Eu já era um estudante de teologia no estudantado de Santa Fara, tendo recebido as ordens menores e o diaconato.

Durante o Verão, todo o estudantado se transferia para o convento de Giovinazzo. A estrutura, quase diante do mar, constituía um lugar ideal para transcorrer um período de férias e era também sede do Seminário Maior. Certo dia de agosto, fomos à praia. O mar estava muito agitado, quando um estudante imprudente se lançou na água e logo foi arrastado pelas ondas.

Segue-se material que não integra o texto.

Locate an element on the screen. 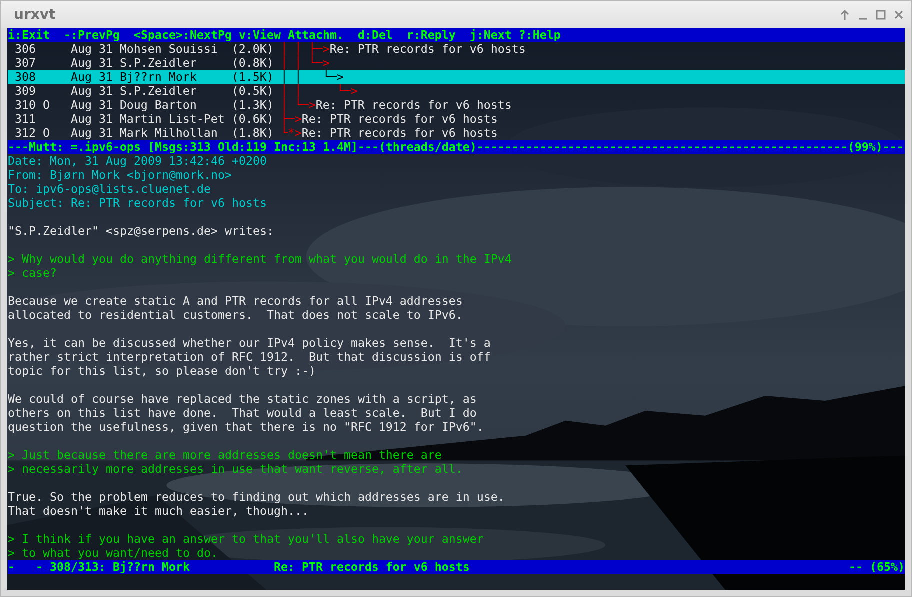  message-row: 311 Aug 31 Martin List-Pet (0.6K) ├─>Re: PTR records for v6 hosts is located at coordinates (456, 119).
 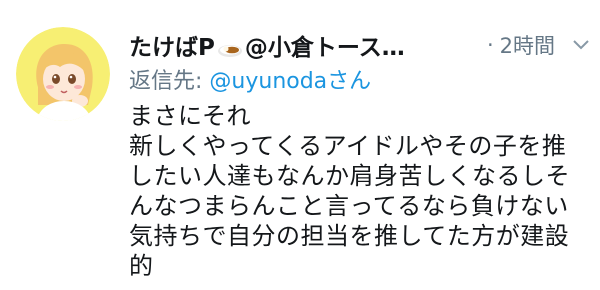 I want to click on avatar, so click(x=63, y=74).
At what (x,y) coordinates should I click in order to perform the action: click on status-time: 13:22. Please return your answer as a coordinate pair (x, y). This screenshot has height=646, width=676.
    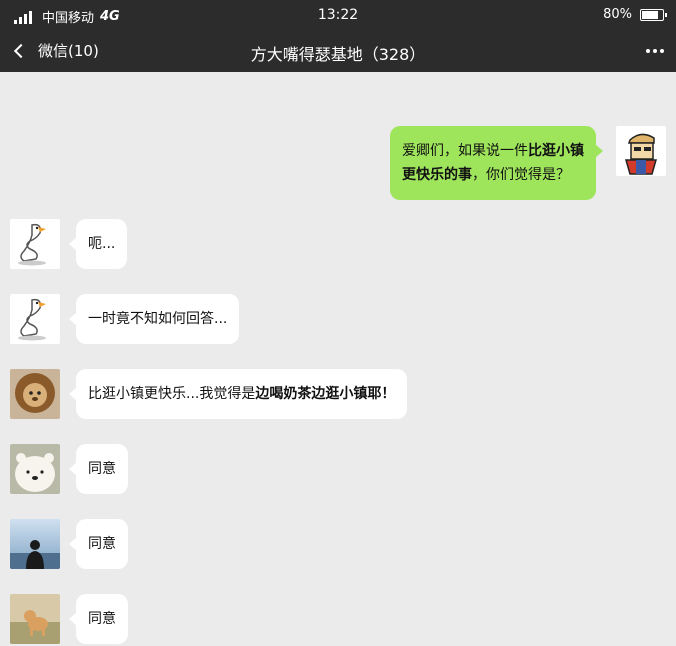
    Looking at the image, I should click on (338, 15).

Eu e outros dois meus companheiros, nadadores experientes, lançamo-nos em socorro do nosso coirmão mas, em virtude da borrasca, também nós fomos investidos pelas vagas, lançados contra os recifes e novamente tragados pela água.

Nesse ínterim, meio aturdido, eu meditava sobre a minha morte e dizia a mim mesmo: «Já não serei um sacerdote!». Então, invoquei Luísa e disse: «Luísa a Santa, ajuda-me!» e abandonei-me sem reagir. A um dado momento, senti que o meu corpo foi agarrado pelas mãos de outros meus coirmãos, que me salvaram antes que as ondas me revolvessem definitivamente.

Saí da água dilacerado e sangrando, mas vivo. Luísa salvou-me juntamente com os outros três estudantes, meus companheiros de desventura.

Na noite seguinte sonhei que Luísa me fixava com os seus dois grandes olhos, impressos na minha memória, sem nada me dizer.

Foi um sonho admoestador ou um delírio? O fato é que nos dias seguintes tive uma febre muito alta, mas depois restabeleci-me da doença.

No dia 14 de março do ano seguinte, 1964, fui ordenado sacerdote pelo então arcebispo de Bari, D. Henrique Nicodemos, na Igreja dos Padres Capuchinhos de Triggiano.”

O Frei Giuseppe Bucci, estudante capuchinho (em cima, segundo à esquerda), ao lado do Diretor e outros estudantes, em uma foto-recordação.